WHAT TO PRODUCE → Go through the lines below and retype each one exactly.

EXTRACTED DATA →
══════════════════════════════

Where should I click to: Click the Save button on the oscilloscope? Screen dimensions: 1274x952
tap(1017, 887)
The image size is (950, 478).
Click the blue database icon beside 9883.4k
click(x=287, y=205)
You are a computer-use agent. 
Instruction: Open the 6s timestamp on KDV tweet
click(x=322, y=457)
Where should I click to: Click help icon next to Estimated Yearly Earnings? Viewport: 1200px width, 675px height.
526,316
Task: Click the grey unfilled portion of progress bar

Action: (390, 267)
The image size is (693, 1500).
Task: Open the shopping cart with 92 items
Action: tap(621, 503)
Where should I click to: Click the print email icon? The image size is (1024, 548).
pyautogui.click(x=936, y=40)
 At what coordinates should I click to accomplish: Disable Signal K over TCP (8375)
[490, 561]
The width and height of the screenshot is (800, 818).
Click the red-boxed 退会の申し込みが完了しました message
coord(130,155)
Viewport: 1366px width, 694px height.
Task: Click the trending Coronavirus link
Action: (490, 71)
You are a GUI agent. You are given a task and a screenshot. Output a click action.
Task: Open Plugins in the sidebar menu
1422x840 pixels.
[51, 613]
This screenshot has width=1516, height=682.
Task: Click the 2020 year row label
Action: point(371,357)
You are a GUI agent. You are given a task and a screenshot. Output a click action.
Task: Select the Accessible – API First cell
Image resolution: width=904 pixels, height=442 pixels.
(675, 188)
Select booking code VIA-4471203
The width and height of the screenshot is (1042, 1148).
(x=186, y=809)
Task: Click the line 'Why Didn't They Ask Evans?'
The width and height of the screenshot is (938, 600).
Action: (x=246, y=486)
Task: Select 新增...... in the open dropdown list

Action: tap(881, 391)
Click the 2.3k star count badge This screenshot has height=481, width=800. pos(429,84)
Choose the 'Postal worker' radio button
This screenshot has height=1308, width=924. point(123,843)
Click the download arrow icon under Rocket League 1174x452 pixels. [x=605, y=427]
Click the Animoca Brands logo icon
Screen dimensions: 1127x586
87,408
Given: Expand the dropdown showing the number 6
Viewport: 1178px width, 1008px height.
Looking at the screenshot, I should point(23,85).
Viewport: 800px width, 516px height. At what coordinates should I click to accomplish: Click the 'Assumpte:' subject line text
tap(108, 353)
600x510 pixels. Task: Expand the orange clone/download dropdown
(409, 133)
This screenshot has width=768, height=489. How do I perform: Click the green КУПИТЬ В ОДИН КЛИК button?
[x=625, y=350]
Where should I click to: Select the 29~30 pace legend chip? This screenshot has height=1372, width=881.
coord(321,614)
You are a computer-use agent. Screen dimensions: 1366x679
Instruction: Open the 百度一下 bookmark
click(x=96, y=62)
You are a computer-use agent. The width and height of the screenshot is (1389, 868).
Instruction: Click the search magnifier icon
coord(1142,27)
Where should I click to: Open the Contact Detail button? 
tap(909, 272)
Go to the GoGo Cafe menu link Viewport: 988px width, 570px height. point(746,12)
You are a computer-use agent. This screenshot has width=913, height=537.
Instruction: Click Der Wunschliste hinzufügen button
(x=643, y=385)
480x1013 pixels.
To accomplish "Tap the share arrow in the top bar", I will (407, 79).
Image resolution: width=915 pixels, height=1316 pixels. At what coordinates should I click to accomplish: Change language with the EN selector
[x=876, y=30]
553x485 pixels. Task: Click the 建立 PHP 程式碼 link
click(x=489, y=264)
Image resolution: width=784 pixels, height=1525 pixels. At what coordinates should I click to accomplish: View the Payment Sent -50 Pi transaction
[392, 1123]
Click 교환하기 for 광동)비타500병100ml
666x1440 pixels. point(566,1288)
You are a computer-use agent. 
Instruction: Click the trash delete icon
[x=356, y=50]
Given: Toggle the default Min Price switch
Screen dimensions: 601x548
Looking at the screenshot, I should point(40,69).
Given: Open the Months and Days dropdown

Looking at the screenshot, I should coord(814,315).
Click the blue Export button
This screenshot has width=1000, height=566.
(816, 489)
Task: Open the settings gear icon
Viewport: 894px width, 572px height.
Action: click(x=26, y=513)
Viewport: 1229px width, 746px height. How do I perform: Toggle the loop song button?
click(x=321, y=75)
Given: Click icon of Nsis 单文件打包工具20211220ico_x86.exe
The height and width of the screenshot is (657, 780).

══════════════════════════════

RESULT OF THE EXERCISE →
Where should I click to: Click the Save button on the oscilloscope? Screen dimensions: 1274x952
tap(1017, 887)
The image size is (950, 478).
Click the blue database icon beside 9883.4k
click(x=287, y=205)
You are a computer-use agent. 
Instruction: Open the 6s timestamp on KDV tweet
click(x=322, y=457)
Where should I click to: Click help icon next to Estimated Yearly Earnings? Viewport: 1200px width, 675px height.
526,316
Task: Click the grey unfilled portion of progress bar

Action: (390, 267)
The image size is (693, 1500).
Task: Open the shopping cart with 92 items
Action: tap(621, 503)
Where should I click to: Click the print email icon? The image size is (1024, 548).
pyautogui.click(x=936, y=40)
 At what coordinates should I click to accomplish: Disable Signal K over TCP (8375)
[490, 561]
The width and height of the screenshot is (800, 818).
Click the red-boxed 退会の申し込みが完了しました message
coord(130,155)
Viewport: 1366px width, 694px height.
Task: Click the trending Coronavirus link
Action: (490, 71)
You are a GUI agent. You are given a task and a screenshot. Output a click action.
Task: Open Plugins in the sidebar menu
1422x840 pixels.
[51, 613]
This screenshot has width=1516, height=682.
Task: Click the 2020 year row label
Action: point(371,357)
You are a GUI agent. You are given a task and a screenshot. Output a click action.
Task: Select the Accessible – API First cell
Image resolution: width=904 pixels, height=442 pixels.
(675, 188)
Select booking code VIA-4471203
The width and height of the screenshot is (1042, 1148).
(x=186, y=809)
Task: Click the line 'Why Didn't They Ask Evans?'
The width and height of the screenshot is (938, 600).
Action: (x=246, y=486)
Task: Select 新增...... in the open dropdown list

Action: tap(881, 391)
Click the 2.3k star count badge This screenshot has height=481, width=800. pos(429,84)
Choose the 'Postal worker' radio button
This screenshot has height=1308, width=924. point(123,843)
Click the download arrow icon under Rocket League 1174x452 pixels. [x=605, y=427]
Click the Animoca Brands logo icon
Screen dimensions: 1127x586
87,408
Given: Expand the dropdown showing the number 6
Viewport: 1178px width, 1008px height.
Looking at the screenshot, I should point(23,85).
Viewport: 800px width, 516px height. At what coordinates should I click to accomplish: Click the 'Assumpte:' subject line text
tap(108, 353)
600x510 pixels. Task: Expand the orange clone/download dropdown
(409, 133)
This screenshot has width=768, height=489. How do I perform: Click the green КУПИТЬ В ОДИН КЛИК button?
[x=625, y=350]
Where should I click to: Select the 29~30 pace legend chip? This screenshot has height=1372, width=881.
coord(321,614)
You are a computer-use agent. Screen dimensions: 1366x679
Instruction: Open the 百度一下 bookmark
click(x=96, y=62)
You are a computer-use agent. The width and height of the screenshot is (1389, 868).
Instruction: Click the search magnifier icon
coord(1142,27)
Where should I click to: Open the Contact Detail button? 
tap(909, 272)
Go to the GoGo Cafe menu link Viewport: 988px width, 570px height. point(746,12)
You are a computer-use agent. This screenshot has width=913, height=537.
Instruction: Click Der Wunschliste hinzufügen button
(x=643, y=385)
480x1013 pixels.
To accomplish "Tap the share arrow in the top bar", I will (407, 79).
Image resolution: width=915 pixels, height=1316 pixels. At what coordinates should I click to accomplish: Change language with the EN selector
[x=876, y=30]
553x485 pixels. Task: Click the 建立 PHP 程式碼 link
click(x=489, y=264)
Image resolution: width=784 pixels, height=1525 pixels. At what coordinates should I click to accomplish: View the Payment Sent -50 Pi transaction
[392, 1123]
Click 교환하기 for 광동)비타500병100ml
666x1440 pixels. point(566,1288)
You are a computer-use agent. 
Instruction: Click the trash delete icon
[x=356, y=50]
Given: Toggle the default Min Price switch
Screen dimensions: 601x548
Looking at the screenshot, I should point(40,69).
Given: Open the Months and Days dropdown

Looking at the screenshot, I should coord(814,315).
Click the blue Export button
This screenshot has width=1000, height=566.
(816, 489)
Task: Open the settings gear icon
Viewport: 894px width, 572px height.
Action: click(x=26, y=513)
Viewport: 1229px width, 746px height. How do I perform: Toggle the loop song button?
click(x=321, y=75)
Given: Click icon of Nsis 单文件打包工具20211220ico_x86.exe
The height and width of the screenshot is (657, 780).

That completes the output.